**TASK STATEMENT:** Send back the line that contains "The width and height of the screenshot is (1024, 640)." and all lines following it through the end of the data below, exactly, omitting pictures.

[Pixel coordinate grounding data]
══════════

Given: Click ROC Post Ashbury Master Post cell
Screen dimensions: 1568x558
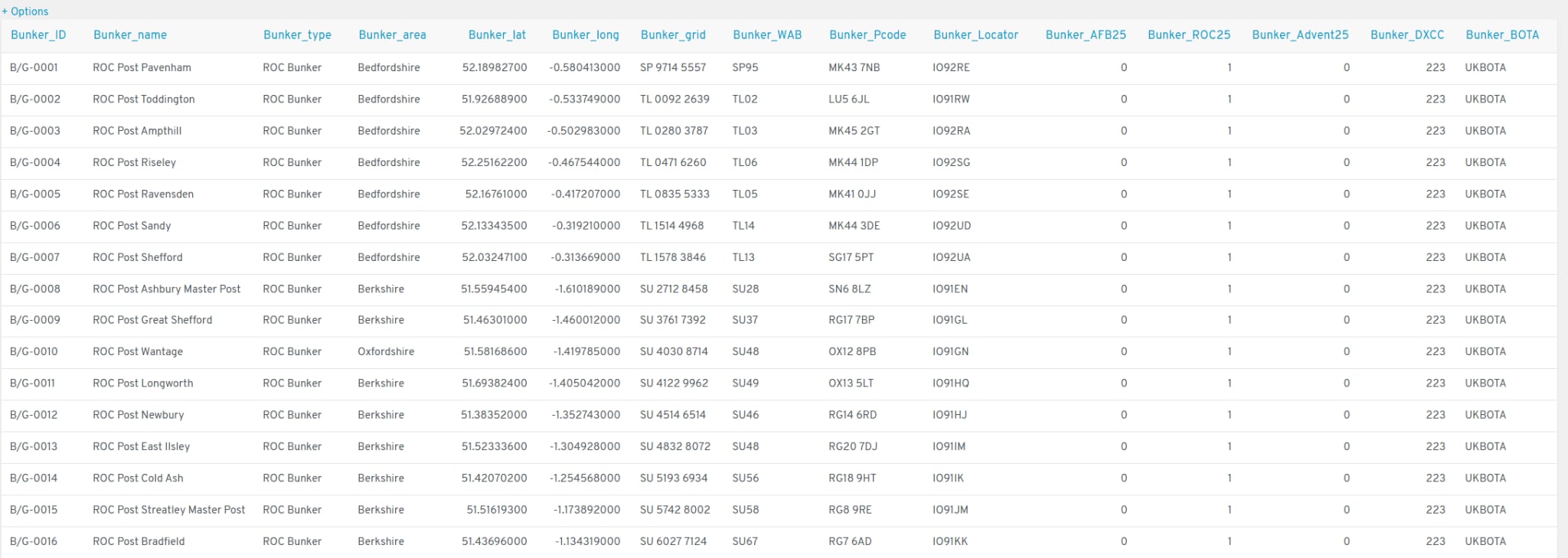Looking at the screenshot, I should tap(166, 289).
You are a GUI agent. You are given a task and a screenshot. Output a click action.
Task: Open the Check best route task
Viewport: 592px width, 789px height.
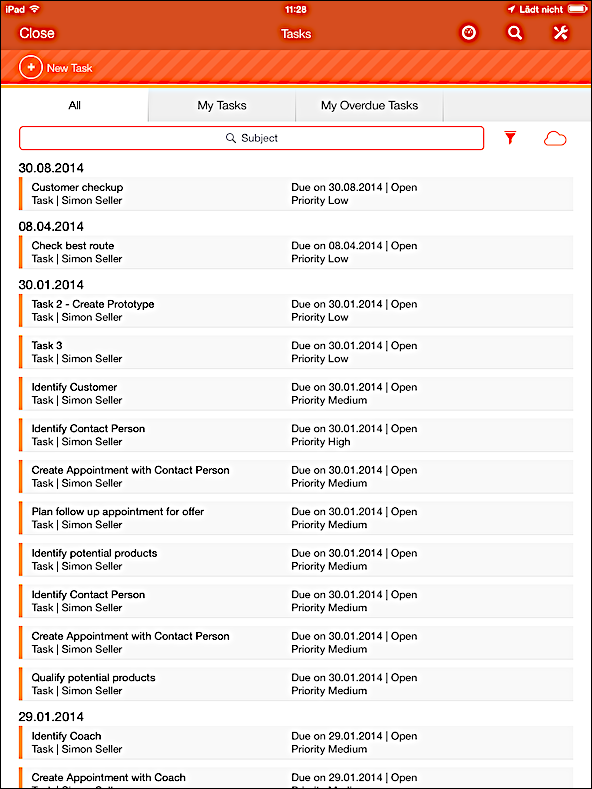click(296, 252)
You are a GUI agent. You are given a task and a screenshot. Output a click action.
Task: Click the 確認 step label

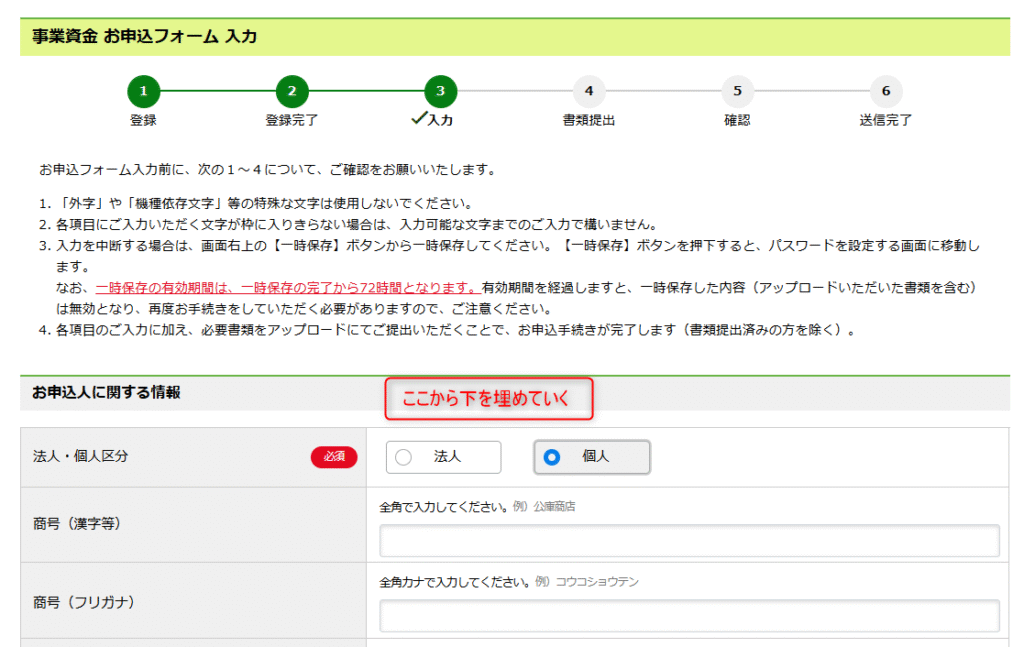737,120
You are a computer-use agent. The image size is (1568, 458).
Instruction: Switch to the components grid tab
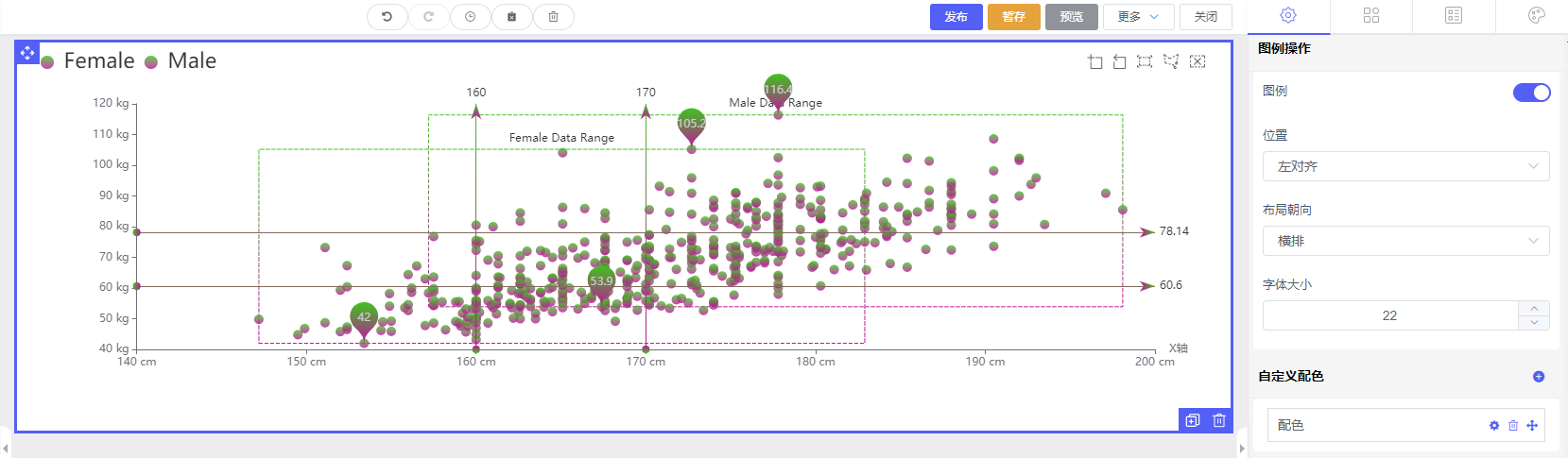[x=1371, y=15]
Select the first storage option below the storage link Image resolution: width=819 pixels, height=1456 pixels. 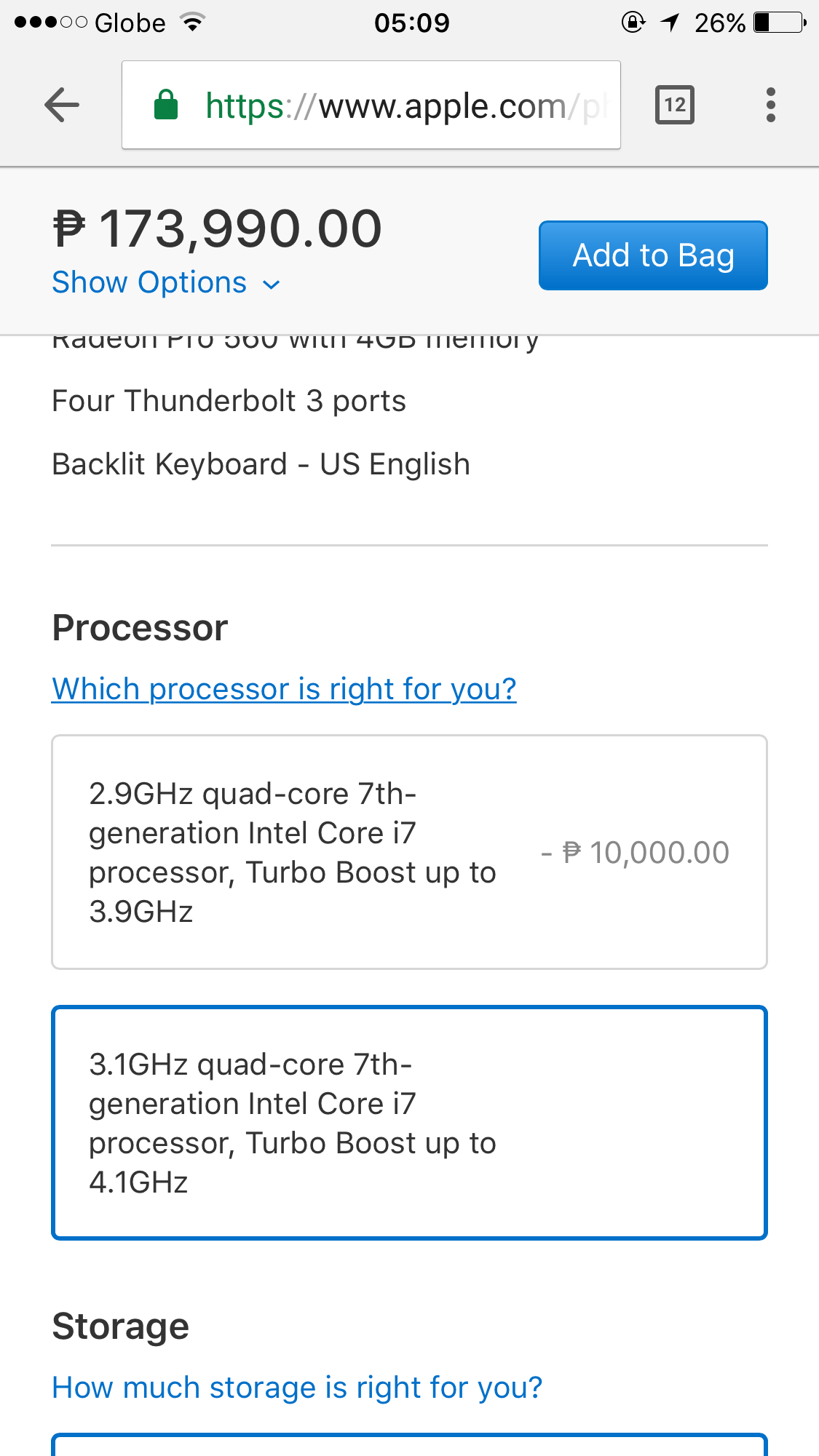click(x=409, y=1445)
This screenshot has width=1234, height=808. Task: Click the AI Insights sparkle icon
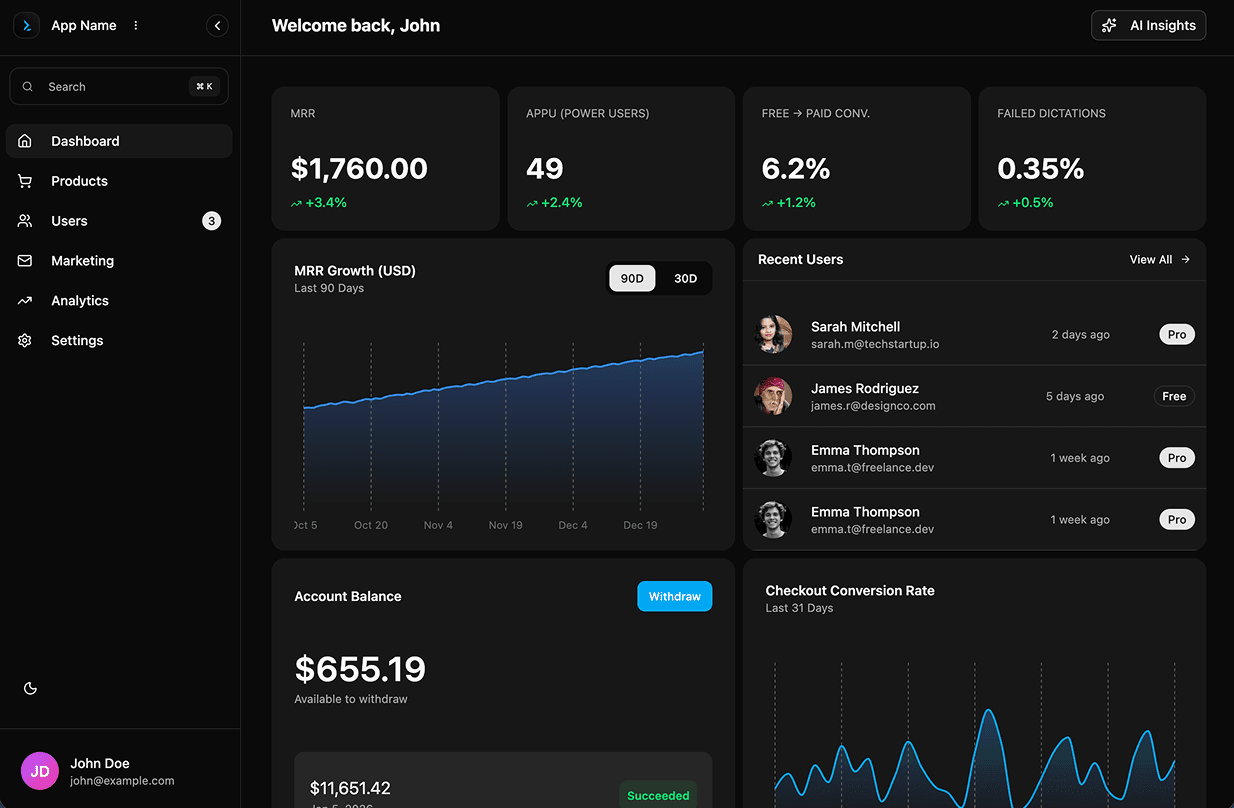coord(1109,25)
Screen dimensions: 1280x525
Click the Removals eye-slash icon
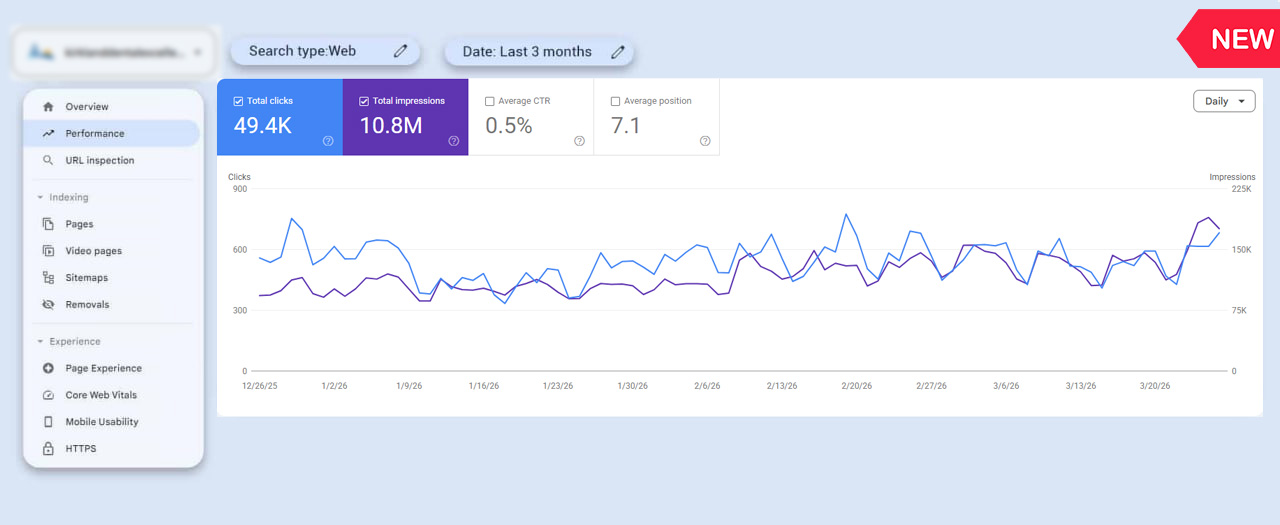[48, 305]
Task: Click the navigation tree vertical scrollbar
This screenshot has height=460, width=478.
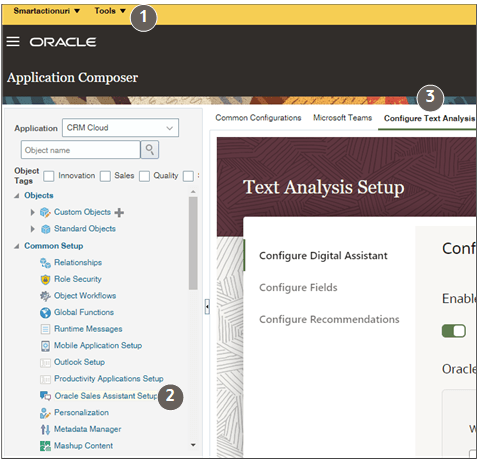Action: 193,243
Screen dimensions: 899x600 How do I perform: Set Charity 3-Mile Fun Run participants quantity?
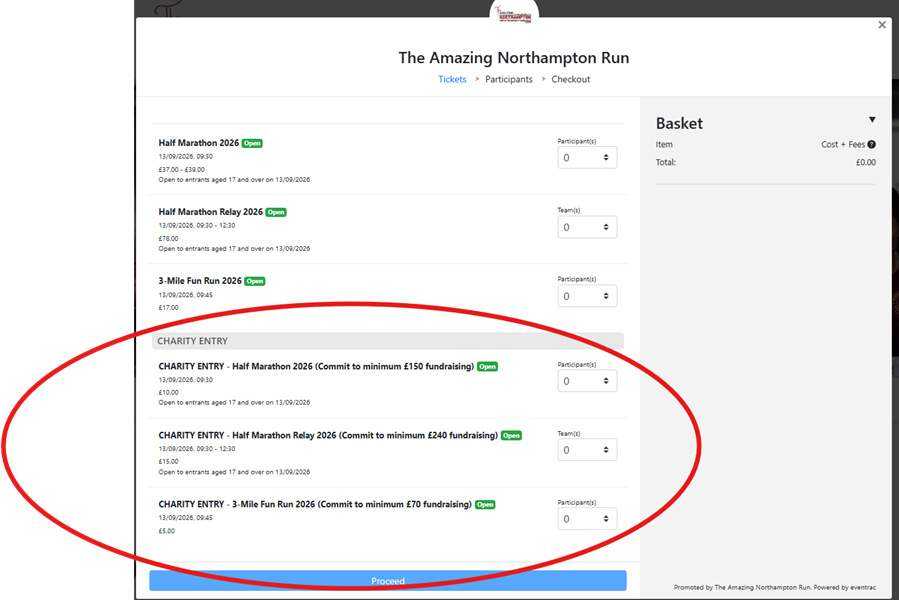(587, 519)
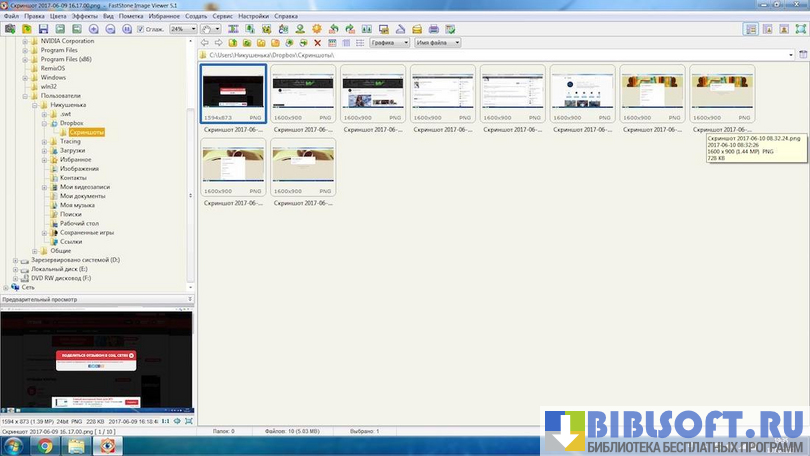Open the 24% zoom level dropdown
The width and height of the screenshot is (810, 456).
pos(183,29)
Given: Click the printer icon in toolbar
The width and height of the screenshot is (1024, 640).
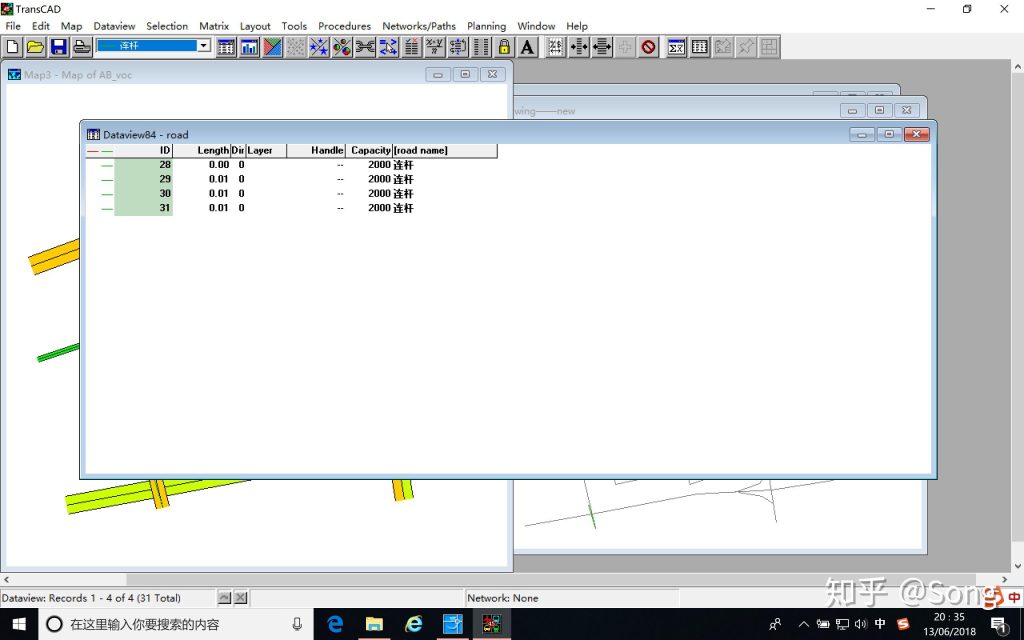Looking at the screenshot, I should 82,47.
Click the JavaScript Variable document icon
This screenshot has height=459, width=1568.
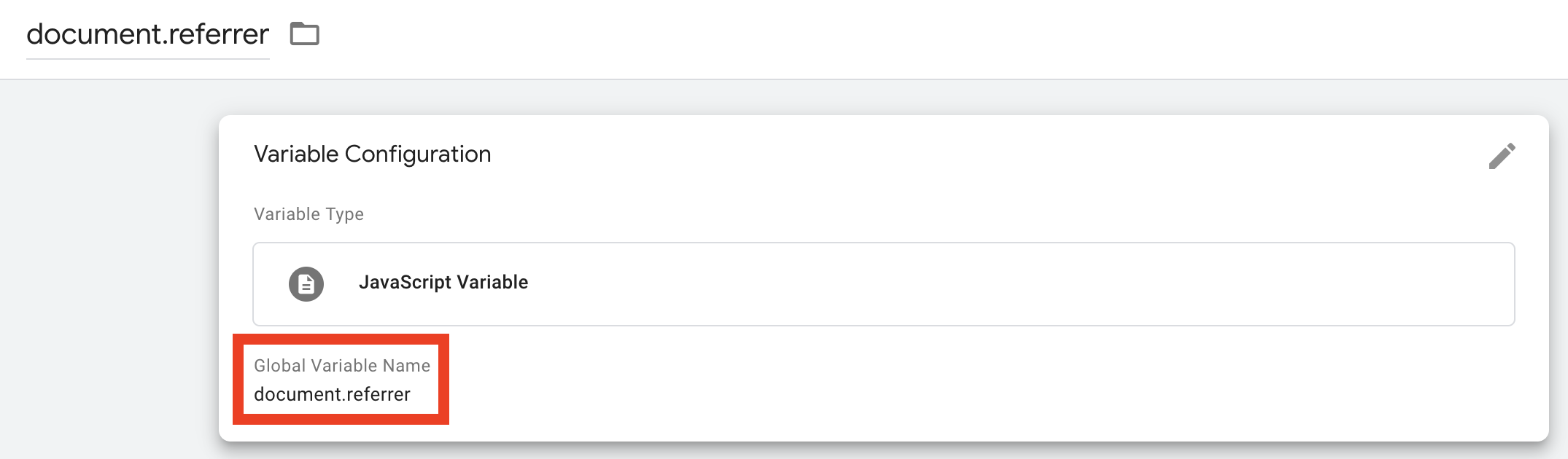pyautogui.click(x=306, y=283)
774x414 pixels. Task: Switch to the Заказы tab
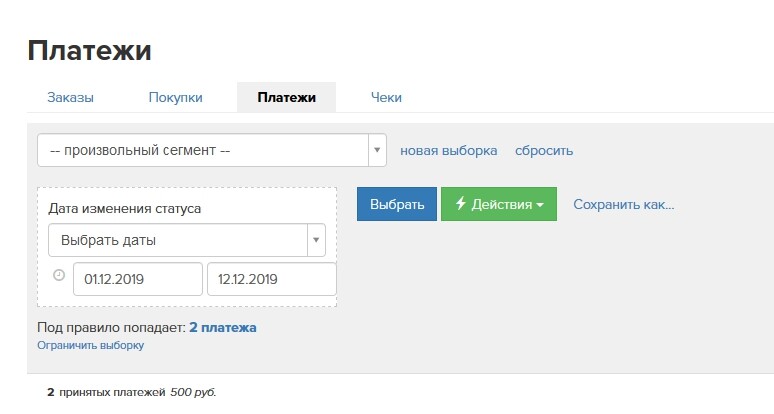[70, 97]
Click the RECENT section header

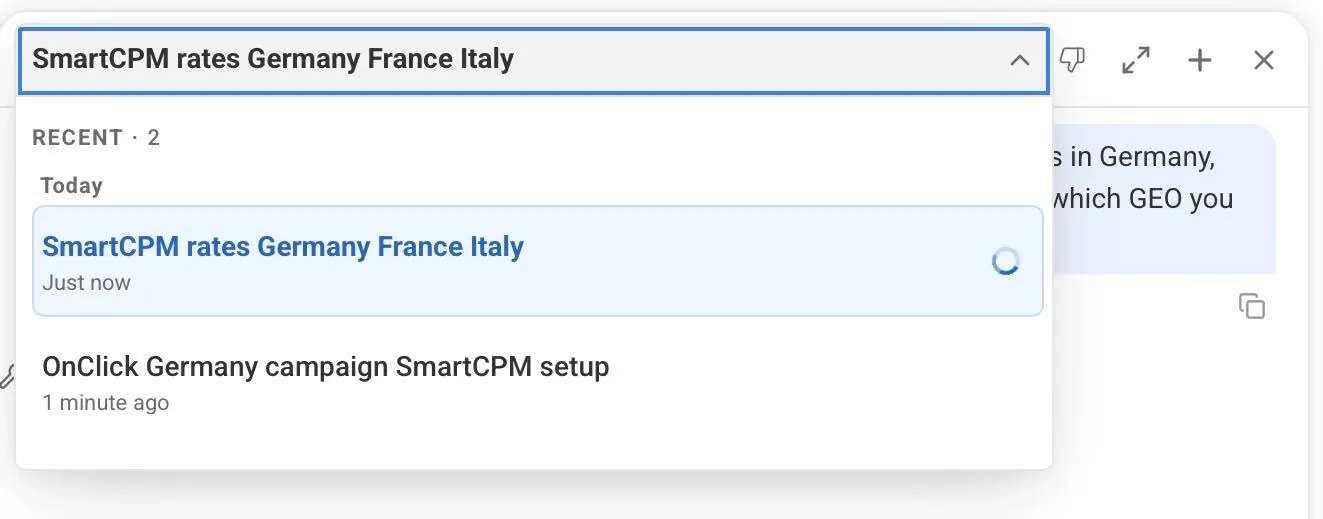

══════════

**RESPONSE:**
The width and height of the screenshot is (1024, 640).
Looking at the screenshot, I should 82,47.
Click the JavaScript Variable document icon
This screenshot has height=459, width=1568.
pyautogui.click(x=306, y=283)
774x414 pixels. Task: Switch to the Заказы tab
[70, 97]
Click the RECENT section header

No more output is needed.